Santa Rosa unlikely to revisit density rule for growing number of marijuana stores until 2020
When Santa Rosa approved its current rules governing the cannabis trade, it planned for the possibility that pot stores might want to operate on the same block, raising concerns about the density of outlets offering marijuana for sale to adults.
So the city's first bid to regulate cannabis businesses, beginning in January 2018, barred pot shops from operating within 600 feet of each other. A preliminary review process was established to winnow out stores that could violate the density rule.
Twenty-one proposed stores concentrated in seven areas were flagged as a result, with only 10 moving forward to join 13 other new planned shops that the city has approved in the past 15 months. In total, Santa Rosa could see at least 23 new marijuana retailers resulting from its first wave of applications. It also has three dispensaries that opened in the medical-marijuana-only era; one of those is relocating and earned city approval for its new site.
The second wave of applications is set to begin in June, city planning staff said last week.
All the while, many are displeased, both within the cannabis industry and within the ranks of neighboring residents, businesses and schools, by the city's process and rules governing where pot shops can locate.

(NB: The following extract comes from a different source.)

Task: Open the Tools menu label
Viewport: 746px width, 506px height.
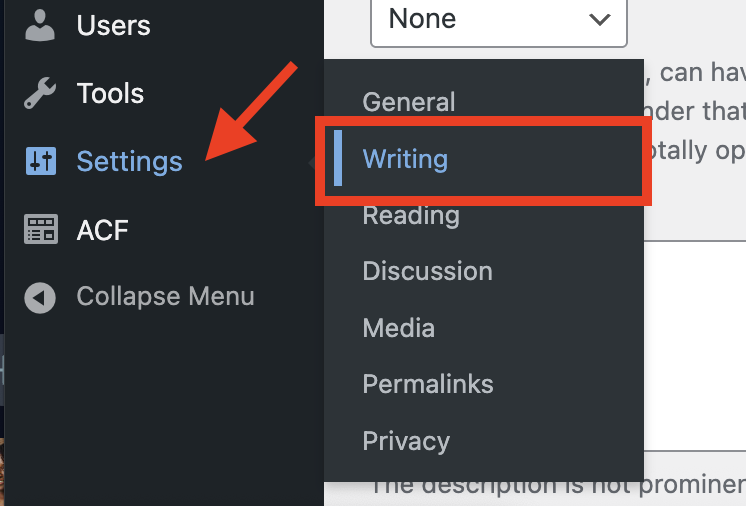Action: click(110, 94)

City officials have been exposed to those complaints on multiple occasions over the past year. The feedback comes as Santa Rosa seeks to both carve out a welcoming space for cannabis commerce - and the tax dollars it could bring - while safeguarding neighborhoods and reassuring existing businesses.
Still, the three City Council members who drive cannabis policy last week stopped short of any substantive changes to the 600-foot buffer Santa Rosa requires between new pot shops. The same setback applies to proposed cannabis outlets and schools.
The panel, composed of Ernesto Olivares, Chris Rogers and John Sawyer, agreed to consider a different way of evaluating proposals in the same vicinity but punted on any revision of the buffer, following the recommendation of city officials who said they lacked the data and experience needed to put forward an alternative. They suggested the panel revisit the issue in a year.
Any changes to the rules will come too late for Justin Miranda, the former proprietor of Highway 420, a medical-marijuana delivery company on Sebastopol Road that also included clothes and art for sale and a recording studio. Miranda applied to expand his business into a retail store, after Santa Rosa decided to allow only brick-and-mortar dispensaries to operate cannabis delivery services.
Miranda faced competition: A well-funded outfit called Phenotopia, which applied to sell cannabis in the Dutton Plaza strip mall across the street - within the 600 feet of Miranda's property.
The two were pitted against each other at a March 12 City Council hearing that turned into one of Santa Rosa's more contentious cannabis discussions to date.
The City Council voted 5-1 in favor of Phenotopia, but several council members bemoaned the choice.
“It's clear from these hearings tonight that we have two good applicants and have inadvertently created a problem that the market could and should address,” Councilwoman Victoria Fleming said March 12 at the hearing.
A frustrated Miranda, reached Friday while on a cross-country road trip, said he has laid off his employees and closed up shop.
His view of the outcome is stark: another Latino-owned Roseland business losing out to a white-owned company without ties to the neighborhood.
Miranda noted that he could have moved to another city or county with more lenient rules and continued to deliver cannabis in the city, but he wanted to maintain a storefront in Santa Rosa. The March hearing took away his faith in local government, he said.
“I did everything they told me to do,” he said. “That's what hurts so much. I could have gone to Marin, but I didn't. I tried to do the right thing for my hometown.”
Rogers and Sawyer could not be reached late Saturday night to offer a response on Miranda's view of his case and the socioeconomic disparity he says was exposed in the outcome.
Miranda also criticized the city's scoring process in which three staffers scored proposals on the basis of compliance with local and state regulations, neighborhood impact and ability to run a cannabis store.
City staffers who evaluate cannabis proposals posing density concerns gave Phenotopia higher scores than any other applicant, and well higher than Highway 420. Even then, Miranda's application was initially favored despite city staff recommending Phenotopia.